W3C home > Mailing lists > Public > xml-encryption@w3.org > December 2000

Re: Proposal for XML Encryption Syntax and Processing

From: Joseph Ashwood <jashwood@arcot.com>
Date: Fri, 22 Dec 2000 14:13:52 -0800
Message-ID: <043101c06c64$7d91a400$2a0210ac@livermore>
To: <xml-encryption@w3.org>
I have a small complaint about the proposal. It doesn't strike me as prudent
to state :
While the relationship depicted below is invalid:

   +--------------------+

   | Encrypted          |

   |   Data-A           |

   |   +------------+   |

   |   | Encrypted  |   |

   |   |  Data-B    |   |

   |   +------------+   |

   +--------------------+



Simply because it is unclear. I assume it is meant to mean that the
encryption cannot be recursive without internal redefinition, specifically



key1,key2,data1{key1}(data2{key2})



would be invalid, however



key1,data1{key1}(key2, data2{key2})



would be valid. Otherwise we have strong recursion problems for people that
wish to send XML documents that are encrypted, over an XML encrypted channel
(similar to SSL over IPsec). I think this needs clarification. Also would it
be possible to get this document under 200K, there's a very large amount of
wasted space in the document.



Also there seems to be some critical information lacking from at least the
EncryptionMethod element. To demenstrate take Rijndael, it has 128, 192, and
256-bit keys, and also 128, 192, and 256-bit blocks. If for the sake of
security I choose to use 256/256 there is no way to specify that in
EncryptionMethod. Because of this it is often necessary to have explicit key
size, block size information. For some algorithms it is also important to
have round counts, and s-boxs, examples of this are RC5, variant Rijndael.
So restricting ourselves to simply algorithm, and URI is not reasonable.
More information will often be needed, and I think it's unreasonable to
house all the information on RC5 on different URIs, it can use any 2N bit
sized block, any sized key, and any number of rounds, the expansion rate is
N^3. Where if we embedded that information in the document itself, the
expansion rate is 0. I suggest we add keysize=, blocksize=, rounds=, sbox=
entries as options. The sbox entry would be problematic at first, however ma
king use of "num,num,num,..." for a row and using ",," to designate next row
would be reasonable, performed from 0 to N.

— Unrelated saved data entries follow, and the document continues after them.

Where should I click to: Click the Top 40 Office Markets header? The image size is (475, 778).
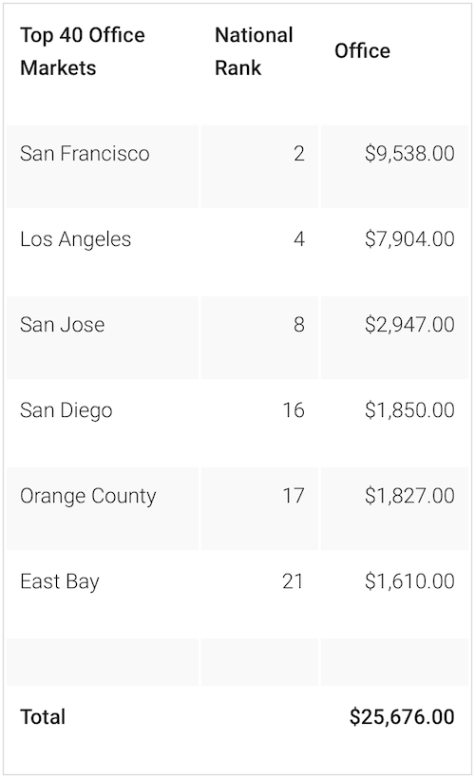point(83,51)
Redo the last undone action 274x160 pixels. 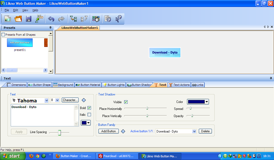[x=61, y=19]
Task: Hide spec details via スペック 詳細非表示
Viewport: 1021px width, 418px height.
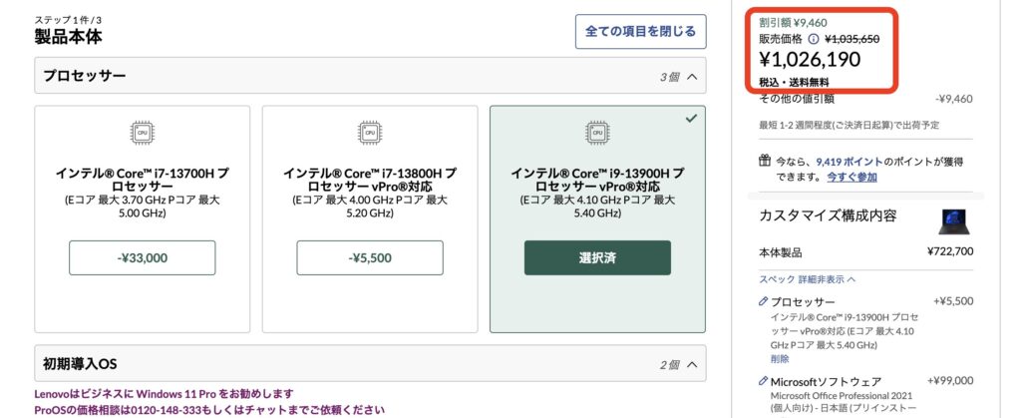Action: pyautogui.click(x=808, y=279)
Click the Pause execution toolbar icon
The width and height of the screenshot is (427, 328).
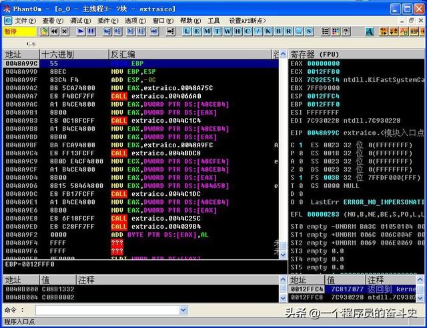pos(90,31)
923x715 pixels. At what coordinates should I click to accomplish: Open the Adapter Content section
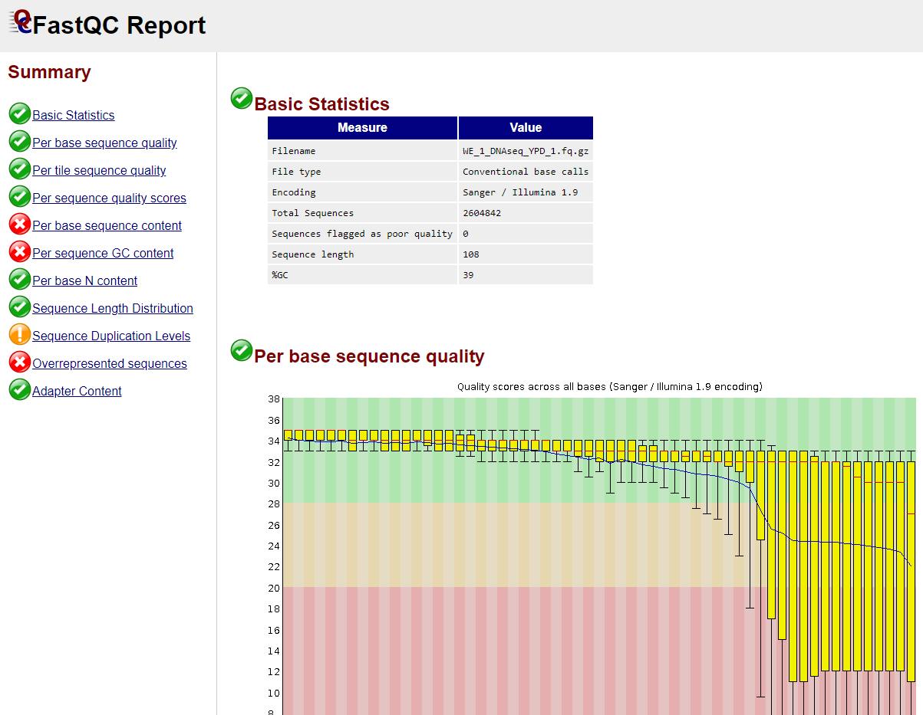(77, 391)
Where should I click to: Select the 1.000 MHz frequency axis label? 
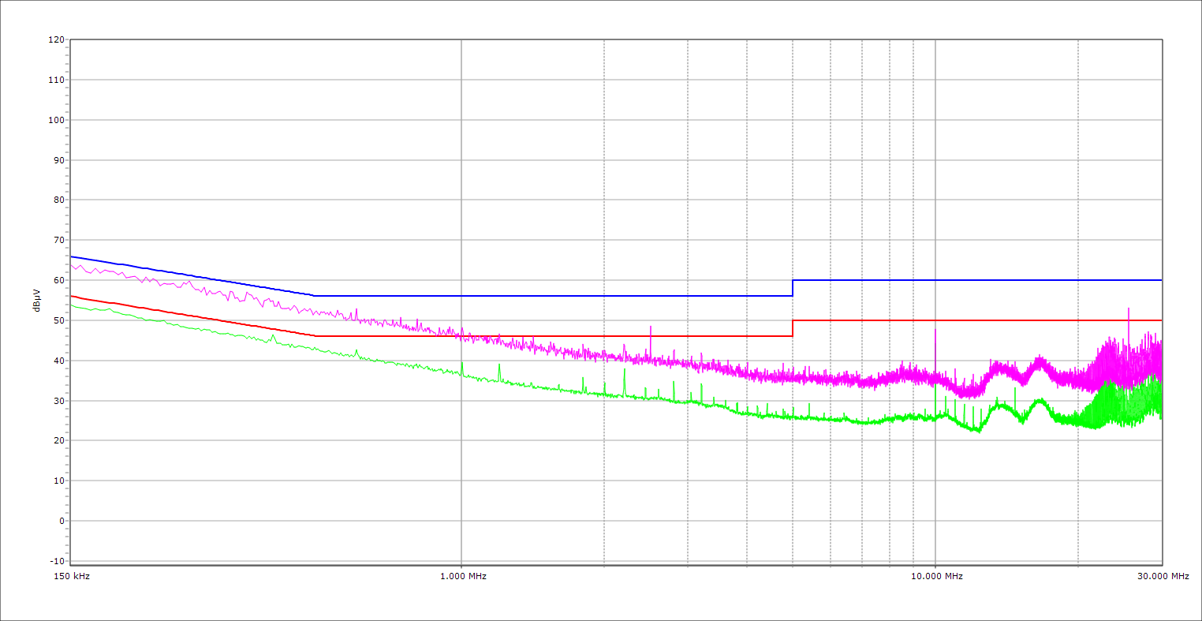click(x=462, y=576)
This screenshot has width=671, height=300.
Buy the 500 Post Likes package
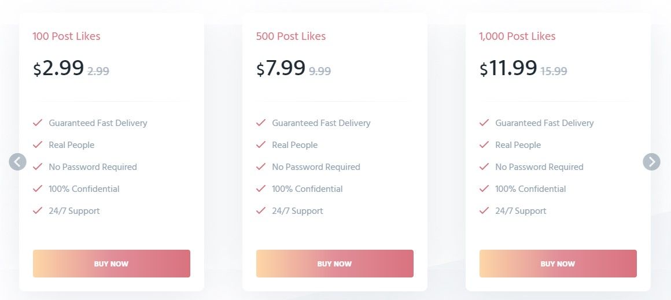tap(335, 264)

I think I've also found an acceptable way to verify encrypted data that has
later had a signature computed on it. There are 2 ways that I see, a small
signature algorithm, or a MAC. Either of these would be simple to add
programatically, and since they would internally verify the encrypted data,
the outer signature would be useful for determining that the other data was
untampered.  The option of signing the encrypted encryption keys doesn't
work very well since at some point there must be a secret, and if that
secret can be computed by an evil reciever the signed document can be
changed (see PKCS #1 v1 for reference on how this can be done).



This leads me to believe that we need to either combine the
signature/encryption groups (which would be very reasonable to me if it
weren't for the fact that DSIG is basically finished), or we need to create
a small sig standard. No canonicalization would be needed because there
would only be the ciphertext for reference, so we need not concern ourselves
with whether or not the XML is even valid, let alone standard. Since this
will be binary data anyway it is very possible to create a pure binary
standard, such as assigning the internal signer for the entire document (the
one that will sign inside the level 1 ciphertext, as there may be many
levels), that signer creates a signature (or MAC) across the individual soon
to be ciphertexts, and places the signature (always of length k) at the end
of each soon to be ciphertext, certifying them against tampering before
signing. This would eliminate the need for someone to be able to decrypt the
entire document to sign it's authenticity (i.e. it's really not necessray
for a notary public to know the details of your contract, only that you
really are the person who signed it.